Isola di San Giulio, lago d’Orta

Alle quattro e cinquanta la notte è fonda, e il lago liscio come uno specchio: vergine ancora, questa mattina di luglio. Silenzio. Dall’acqua immobile nemmeno lo sciacquio sul molo. È l’ora del Mattutino, nell’abbazia benedettina Mater Ecclesiae. Pochi minuti prima, da fuori, i passi degli ospiti in ritiro spirituale, sulle scale. Poi nella cappella ancora in penombra arrivano le monache. Tante, settanta, di cui ben dieci novizie. Ti colpisce come armoniosamente sotto al velo chinano, una dopo l’altra, il capo al tabernacolo, al loro Signore. E ora taglia il gran silenzio della notte sull’isola la prima preghiera: «Abbia pietà di noi e ci benedica. Su di noi faccia splendere il suo volto». Pochi minuti, e il cielo inizia a schiarire. Canta un uccello. Si va levando il giorno. Abbiamo fatto fatica, noi ospiti per poche ore, a alzarci alle quattro. Le palpebre ancora vorrebbero chiudersi, stentiamo a seguire la preghiera. Guardiamo le monache nel coro, di alcune sotto al velo si intravedono lineamenti giovanissimi, altre sono curve di anni. Tutti i giorni di tutta la vita qui, in clausura, a pregare. Come è possibile?, ti chiedi, e avverti che già la scelta di queste donne è un mistero, che ti provoca. Come molte altre cose su questa piccolissima isola carica di storia cristiana, dimora di santi, dove nel 1973, nei locali dismessi di un seminario, la badessa Anna Maria Canopi con cinque sorelle si insediò, e fondò il Mater Ecclesiae. Veniva dal monastero di Viboldone, aveva 42 anni. Oggi ne ha 85: una donna minuta, apparentemente fragile, di cui però ti restano in mente i forti occhi chiari.

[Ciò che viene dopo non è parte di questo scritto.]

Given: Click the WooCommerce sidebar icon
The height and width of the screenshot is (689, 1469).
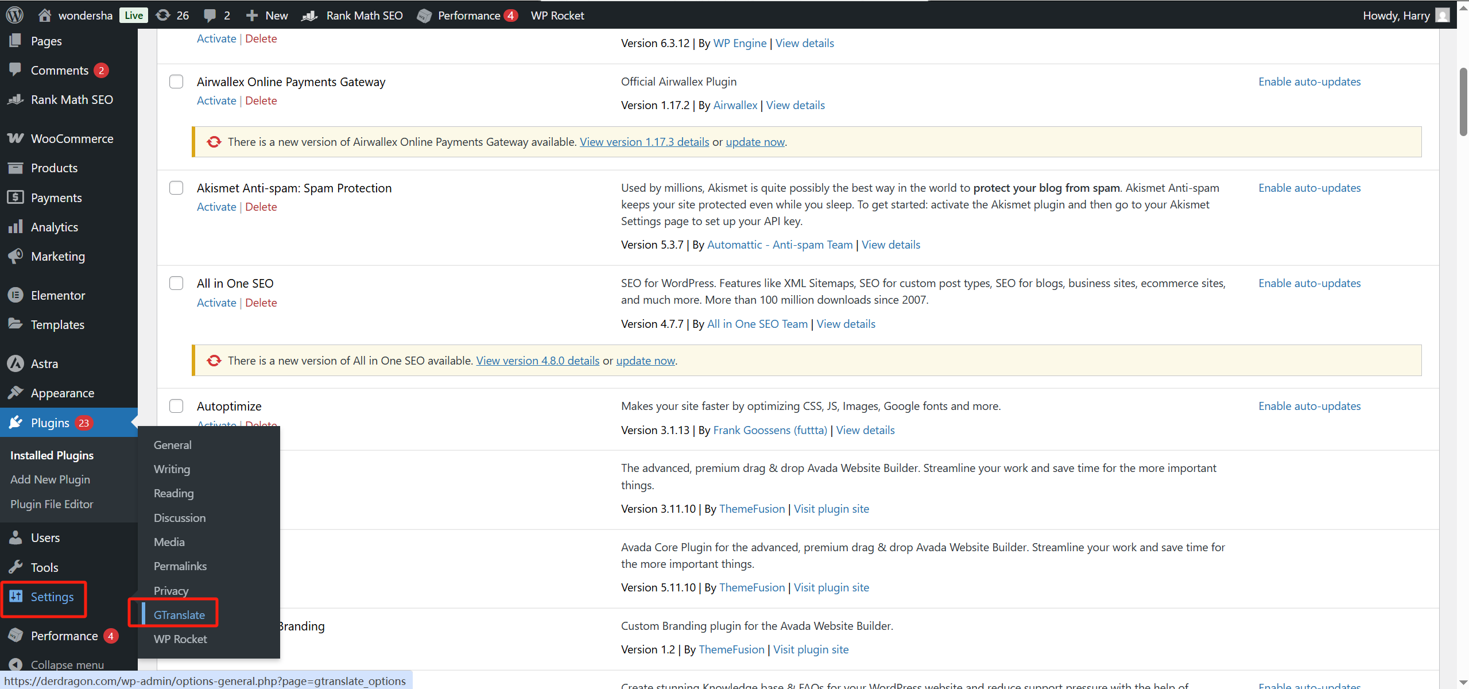Looking at the screenshot, I should coord(15,138).
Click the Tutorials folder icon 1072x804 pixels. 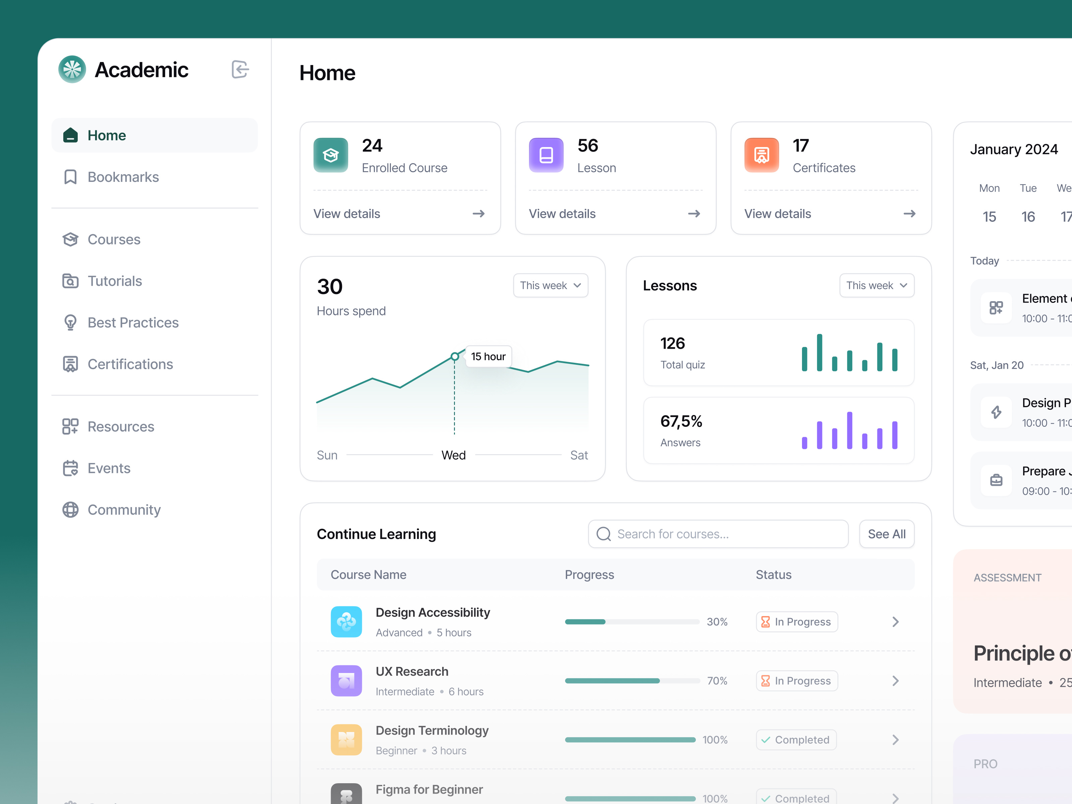pyautogui.click(x=71, y=281)
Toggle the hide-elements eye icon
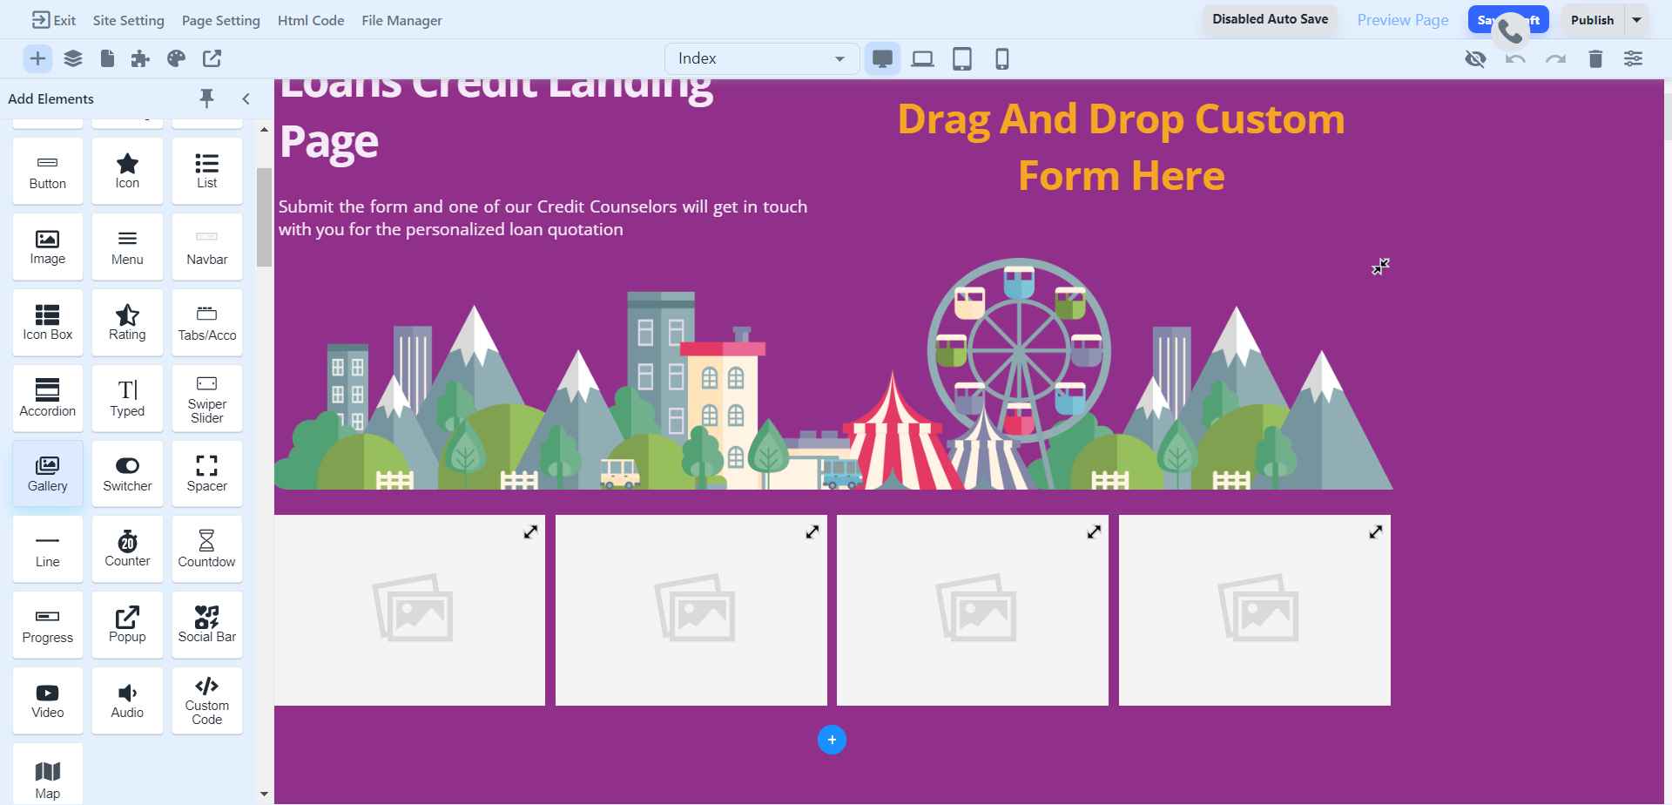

Madre, le domandiamo nel parlatorio affacciato sulla quiete del lago, oltre mille pellegrini vengono qui ogni anno. Cosa cercano? «Oggi molti diventano pessimisti, per sé e per quel che vedono accadere attorno. Vengono qui a cercare una luce, un conforto, un motivo ragionevole per essere sereni. Fuori, nel mondo, sembra di assistere alla fine di un’epoca: le moltitudini che cercano una terra per vivere a tanti occidentali fanno paura, perché si sentono invasi. E intanto l’odio del fanatismo islamista sgomenta. Ma, dentro questo clima esteriore, sono pur sempre i dolori personali quelli che spingono a cercare un conforto. Al desiderio di venire qui per potere finalmente aprire l’anima – mentre di sé, tanto spesso, si tace». «Molti – prosegue la badessa – vengono a dirci: io non so pregare. Allora preghiamo noi per loro. Vengono i giovanissimi a cercare la loro vocazione, le coppie che stanno per sposarsi, e quelli che vanno per la vecchiaia, a chiedere come si fa a accettare questa età». E voi, cosa rispondete? Sorridono i vivi occhi della Canopi: «Un proverbio indiano dice che si nasce vecchi, e che bisogna morire giovani. Ma lo dice anche il Vangelo, quando esorta a diventare come bambini, a ritrovare lo sguardo limpido dei bambini…». Questo silenzio, il gran silenzio di San Giulio, non spaventa un po’ gli ospiti? «Non credo, anzi mi pare che arrivino qui desiderosi di silenzio, frastornati dal continuo rumore di fuori. Hanno fame di silenzio, di pregare, di ascoltare altre parole». E qual è la parola fondamentale che dite a chi viene a cercarvi? «Fai silenzio, e spera in Lui. Questa è la cosa più importante. Certo, occorre osare un salto, rispetto alla mentalità che domina comunemente fuori di qui, dove si pensa di farsi da sé, di costruirsi con le proprie forze. È un cedere dell’orgoglio, è un ribaltarsi della prospettiva: fai Tu, sei Tu che mi plasmi». Con questa frase in mente affrontiamo anche noi la densa pace di San Giulio. Scoprendo il sollievo strano di spegnere il cellulare. E i sommessi rumori che in realtà colmano il silenzio: canti di merli, cornacchie, stridio di rondini; e echi lontani di battelli, e, a ore fisse, campane. E il mormorio costante dell’acqua che lambisce le rive. Anche se in questa quiete un giornalista, che vive di rumore, può sentirsi un po’ perso. E allora ci si aggrappa allo scandire delle ore monastiche: Sesta, dalla gran luce del mezzogiorno all’ombra materna della cappella del monastero.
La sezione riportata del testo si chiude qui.